1.6心血管疾病 心房颤动和心衰是ACI的危险因素。一项临床研究〔17〕表明扩张型心肌病患者的ACI患病率显著高于对照组。此外,在非瓣膜性心房颤动患者中常出现ACI,一项前瞻性研究中,大阪市立医院招募了171例无神经症状的非瓣膜性房颤患者入组研究,并对其进行头MRI检查,测量其早期二尖瓣血流速度与二尖瓣环速度的比值(E/e0),统计分析得出E/e0比值升高评估的左室舒张功能受损与ACI的存在密切相关,该比值为ACI的独立预测因素〔18〕。另外的一项临床研究〔19〕表明左心室肥大与ACI显著相关,且左心室的结构也可能对ACI存在不同的风险,向心型左心室肥大对ACI的风险最大,其次为偏心型的左心室肥大。此外,赵莹莹等〔20〕研究发现冠状动脉疾病与ACI具有相关性,冠脉Gensini评分≥48分是冠心病患者预测ACI高危患者的一项重要指标。
1.7其他危险因素 代谢综合征、高凝状态相关的部分免疫和血液疾病也是ACI的危险因素〔21〕。宋哲〔22〕的临床研究提示阻塞性睡眠呼吸暂停低通气综合征与ACI有关。另一项研究〔23〕发现,ACI患者患肾功能障碍的概率要高于非ACI者,并且随着肾功能障碍的恶化ACI病灶的数量也会增加。在一项ACI血清白细胞介素(IL)-6、降钙素原(PCT)、神经元特异性烯醇化酶(NSE)的相关性研究中,ACI组IL-6、PCT、NSE水平较对照组显著升高(P<0.05),提示上述指标对ACI的早期预测可能有意义〔24〕。另外,Quinn〔25〕研究发现镰状细胞贫血最常见的神经损伤是ACI,梗死主要发生在大脑解剖及血流动力学较薄弱的区域,其主要原因是破坏氧气供给和需求之间的平衡。
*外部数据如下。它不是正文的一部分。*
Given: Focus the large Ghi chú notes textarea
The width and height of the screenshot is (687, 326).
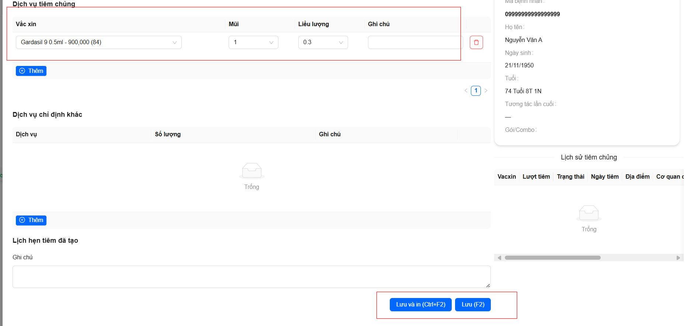Looking at the screenshot, I should point(251,277).
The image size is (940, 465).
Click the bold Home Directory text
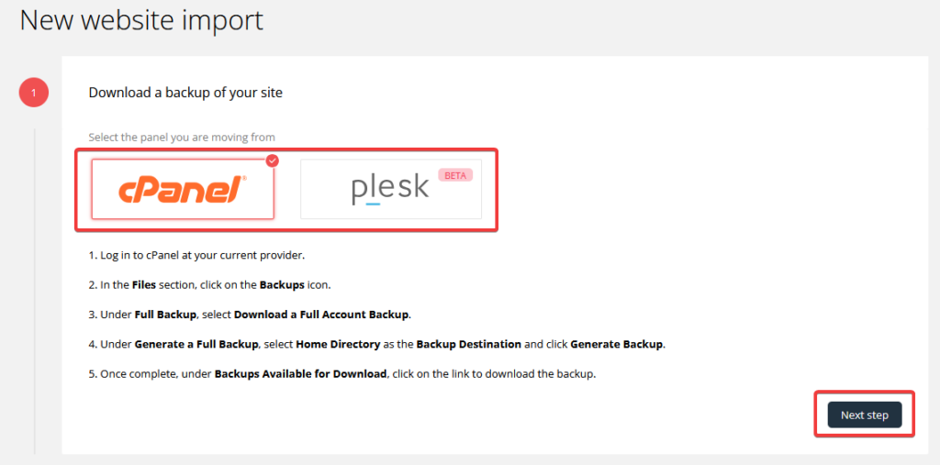[338, 345]
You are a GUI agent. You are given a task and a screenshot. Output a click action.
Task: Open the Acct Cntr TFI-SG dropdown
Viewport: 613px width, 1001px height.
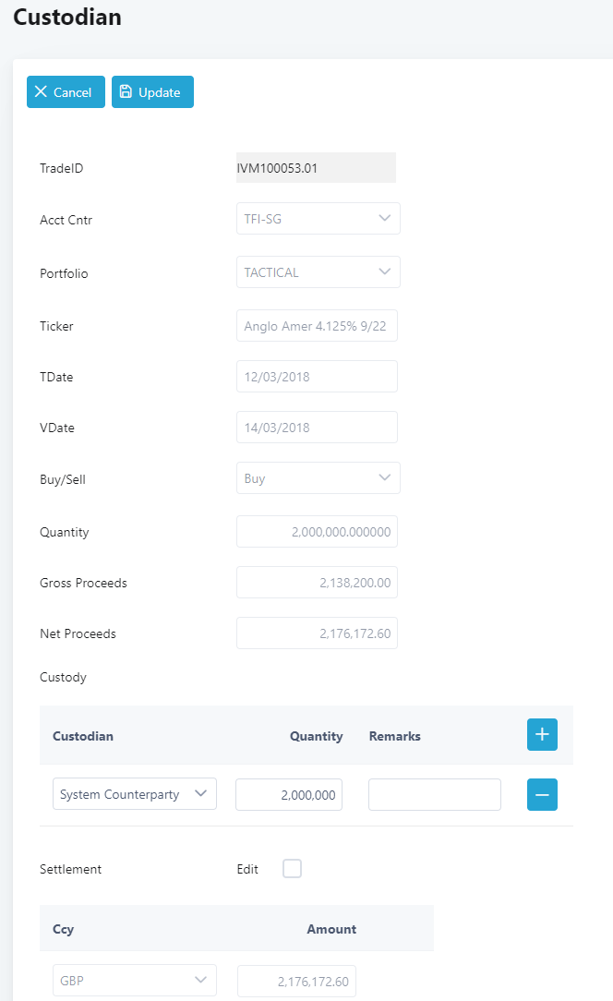point(318,218)
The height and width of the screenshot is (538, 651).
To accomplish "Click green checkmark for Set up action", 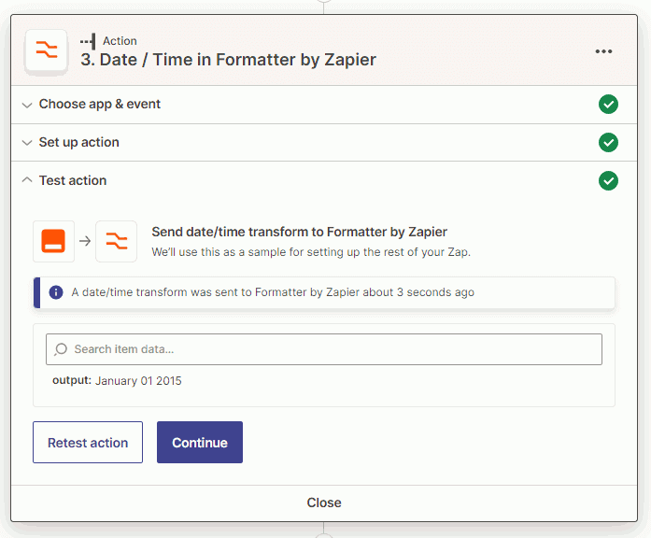I will click(608, 142).
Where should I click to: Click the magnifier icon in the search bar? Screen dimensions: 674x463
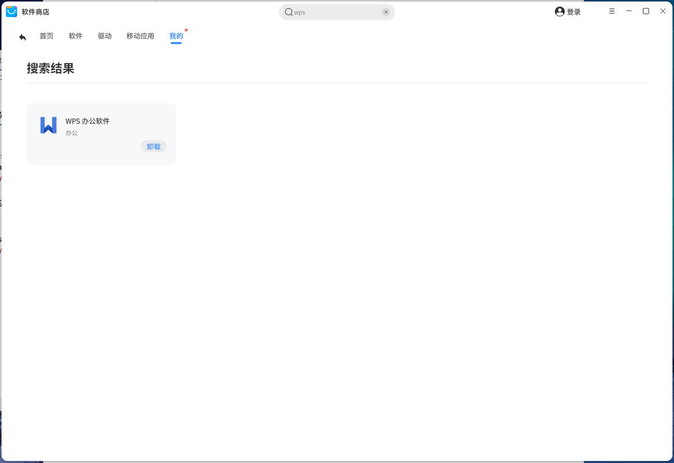click(289, 12)

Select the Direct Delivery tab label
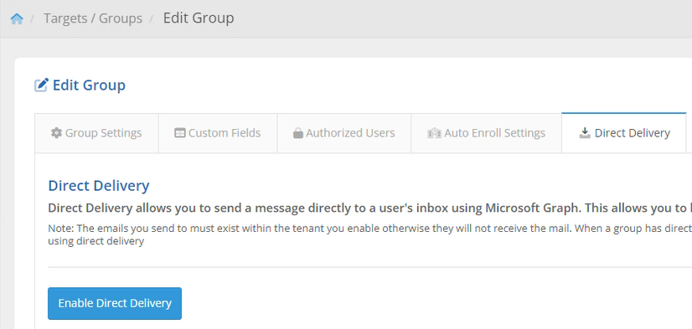632,133

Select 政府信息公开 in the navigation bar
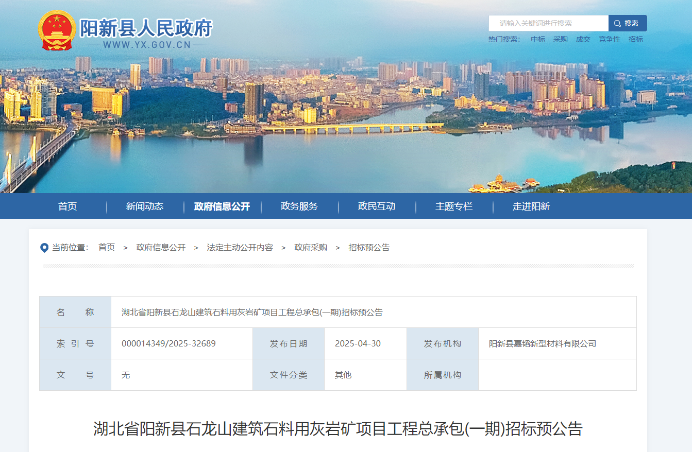click(x=222, y=206)
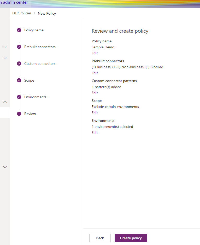
Task: Navigate to DLP Policies breadcrumb link
Action: 22,13
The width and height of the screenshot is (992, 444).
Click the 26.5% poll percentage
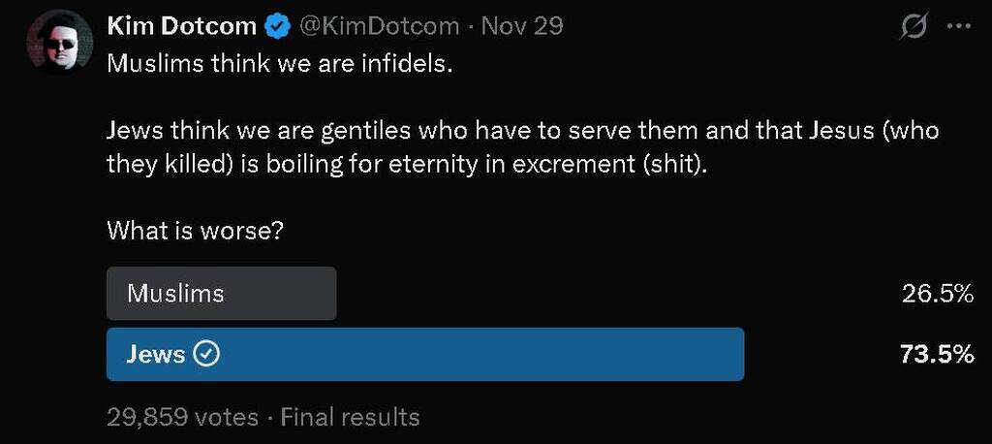point(937,294)
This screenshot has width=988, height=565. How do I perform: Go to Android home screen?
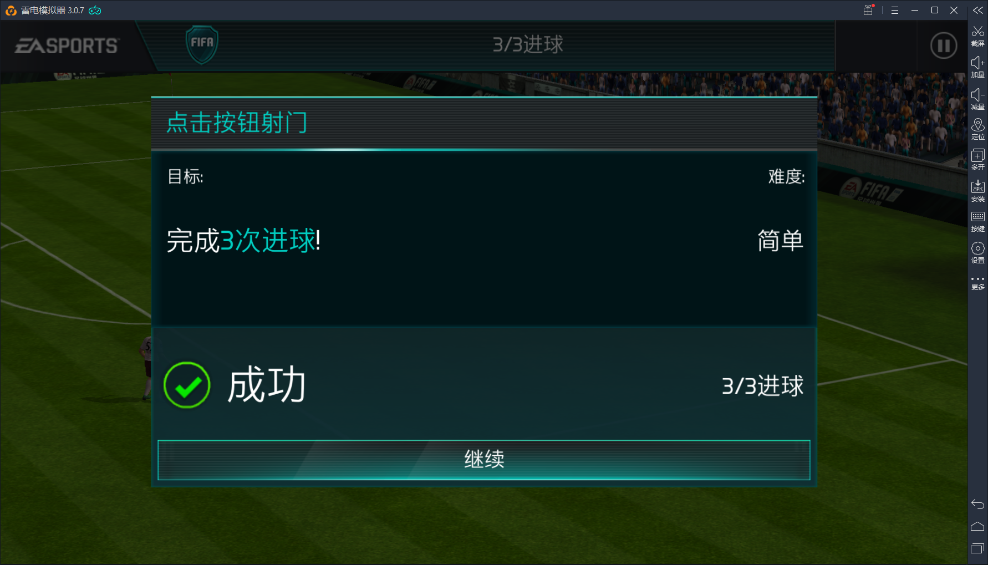click(x=977, y=526)
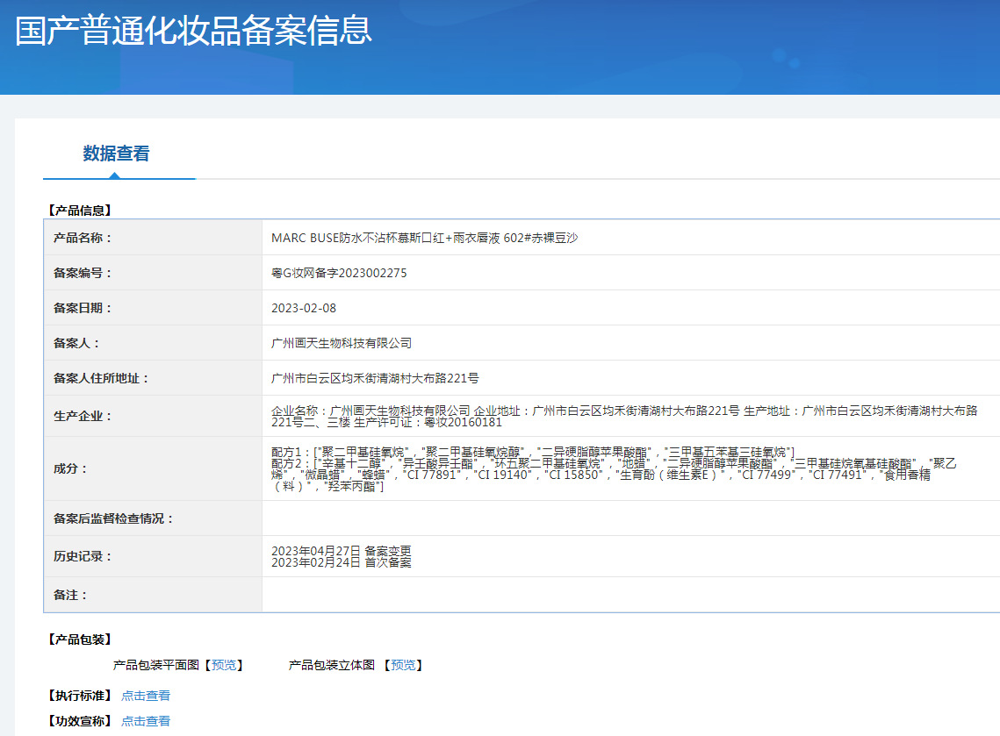Screen dimensions: 1000x736
Task: Click the 生产企业 details cell
Action: coord(630,416)
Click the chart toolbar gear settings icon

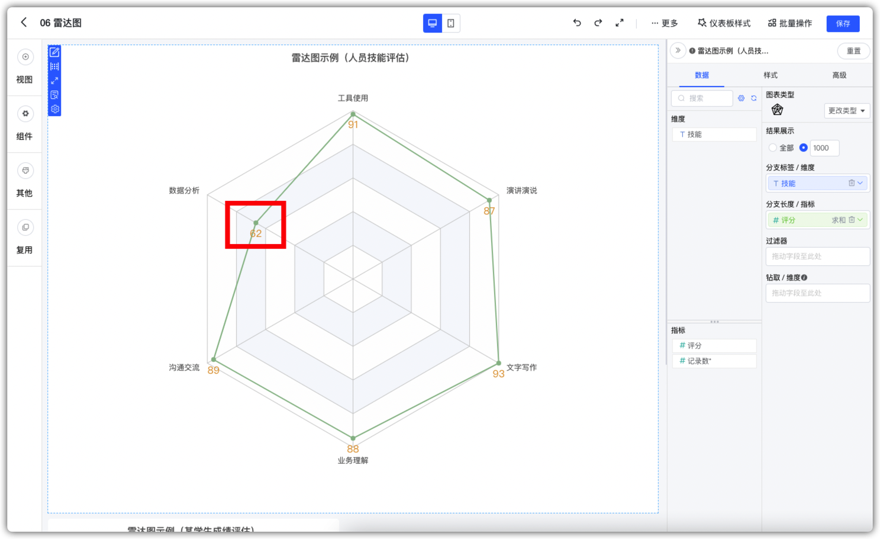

ACI主要依据颅脑CT或者MRI诊断。CT或MRI病灶直径≥3 mm,CT为低密度影,T1WI呈低信号,T2WI呈高信号,FLAIR呈高信号〔26〕。李明霞〔27〕选取ACI患者40例,对其进行MRI、磁共振血管造影(MRA)及经颅多普勒超声(TCD)检查,统计分析发现MRI诊断ACI的准确率最高且为100%,MRA及TCD诊断的准确率均为92.5%,证实MRI诊断ACI的价值最高,但临床上可用MRA及TCD辅助提供参考进行诊断。
3.1症状性脑梗死 一项荟萃分析表明在无脑卒中症状的老年人群中,ACI的比例高达20%,且ACI患者未来发生症状性脑卒中的概率约为健康人的2倍〔26〕。李京等〔28〕连续随访5年209例ACI患者的预后,累计发生症状性脑梗死患者占26.01%,随访期间第1~5年的症状性脑梗死的年发生率依次为:1.16%、 2.31%、 5.20%、 7.51%、 9.83%,平均每年为5.20%。随访中因各种原因终止或不规范二级预防者47例(27.16%),死亡者3例(脑卒中死亡2例、急性心梗死亡1例)。一项前瞻性研究发现,若脑梗死患者在最初发病的几周内出现新发的无症状缺血病灶,则患者复发缺血性脑梗死的风险会增加〔29〕。研究发现合并有 ACI 的首发症状的急性脑梗死患者病情重,梗死面积大,预后差〔30〕。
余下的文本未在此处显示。